Work task
Beginning at the line that mentions "This screenshot has width=765, height=741.", retype the rest of the records below exactly. Pictures are not part of the copy.

Records provided Start Marker

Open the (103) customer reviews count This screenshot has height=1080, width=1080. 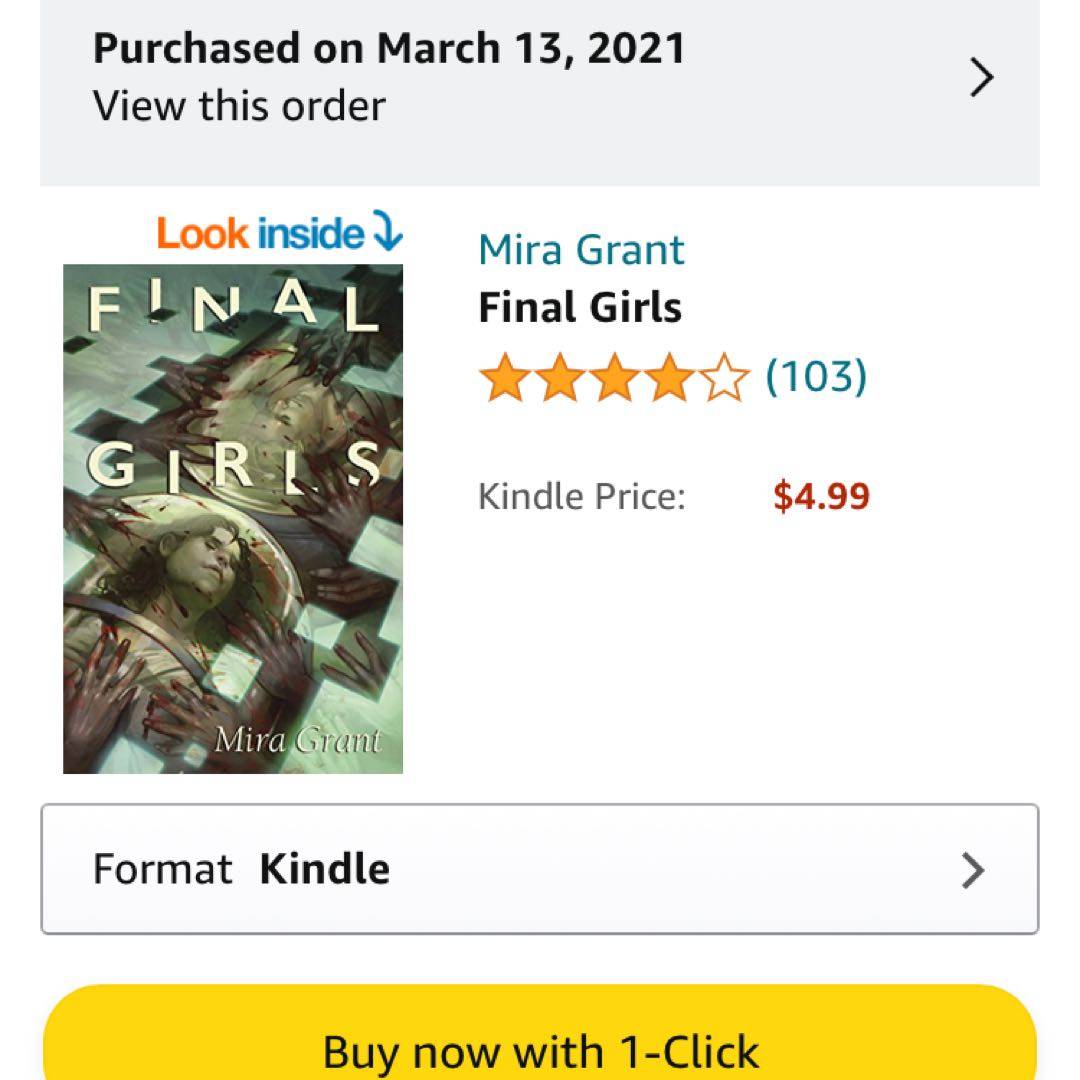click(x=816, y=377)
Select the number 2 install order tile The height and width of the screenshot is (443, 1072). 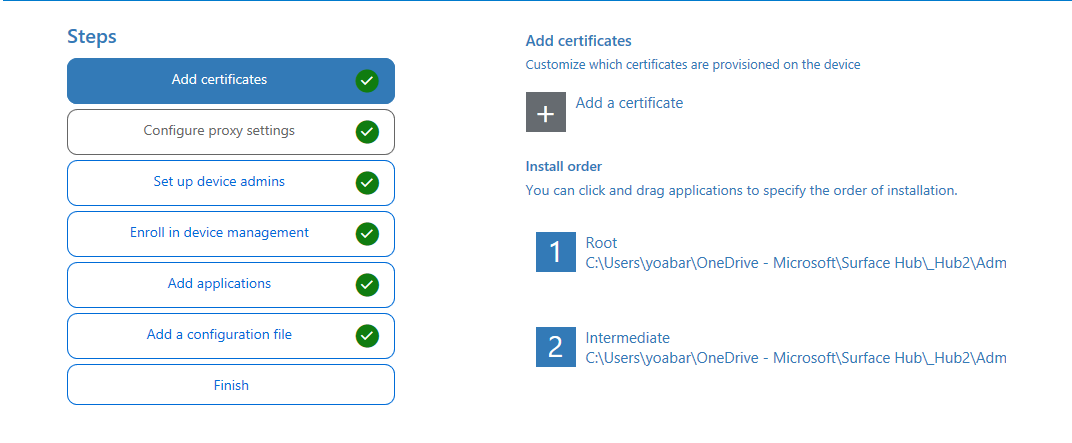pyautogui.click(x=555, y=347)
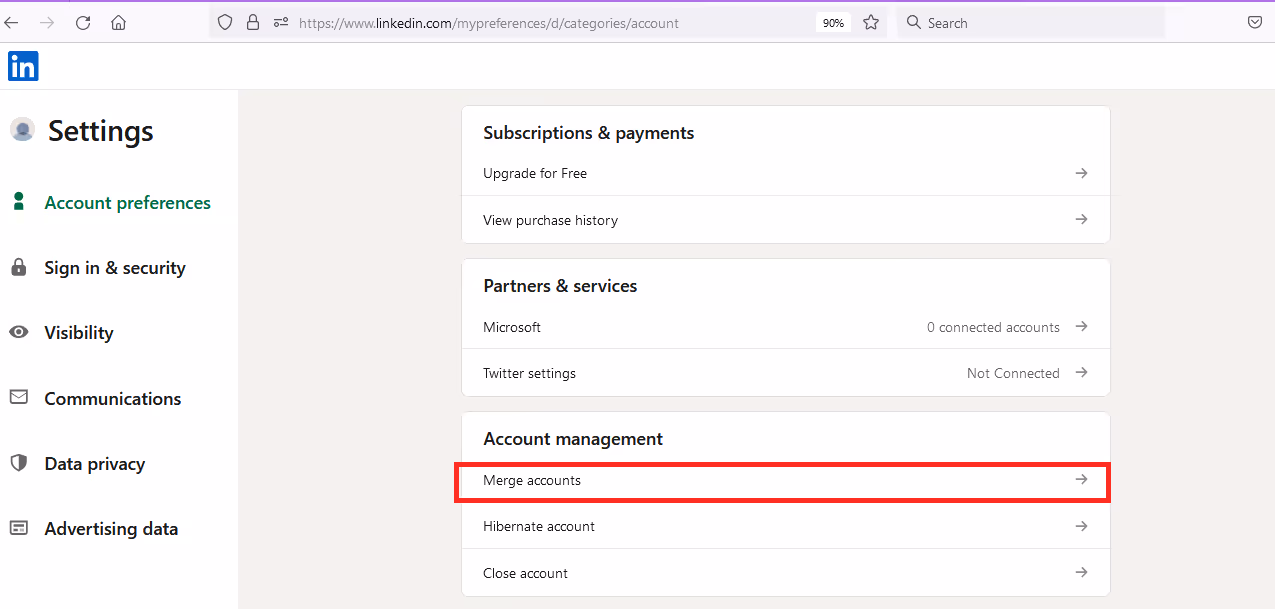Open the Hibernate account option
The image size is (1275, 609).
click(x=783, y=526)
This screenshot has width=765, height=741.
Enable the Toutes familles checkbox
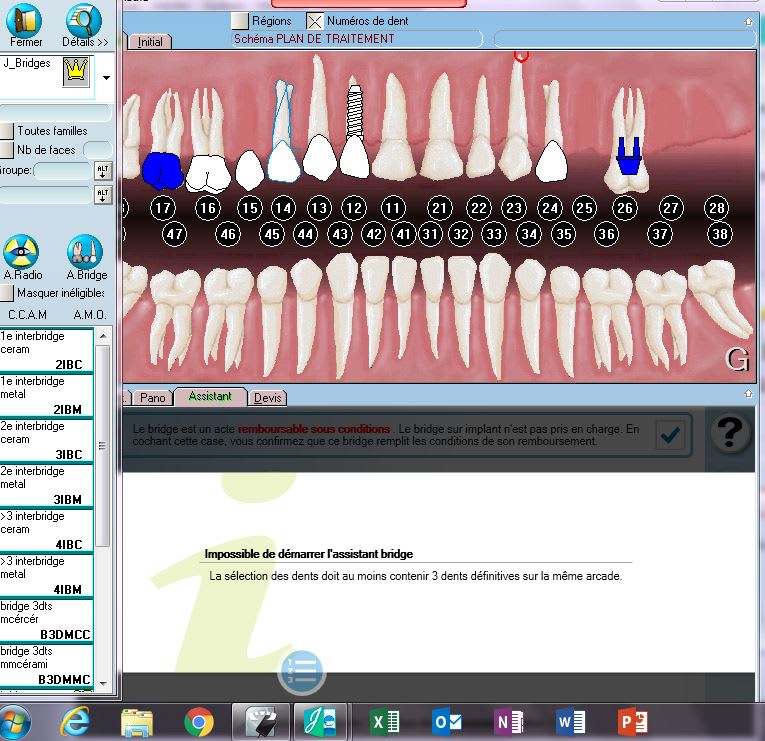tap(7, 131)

Records provided End Marker

Answer for the task
This screenshot has width=765, height=741.
Enable the Toutes familles checkbox
tap(7, 131)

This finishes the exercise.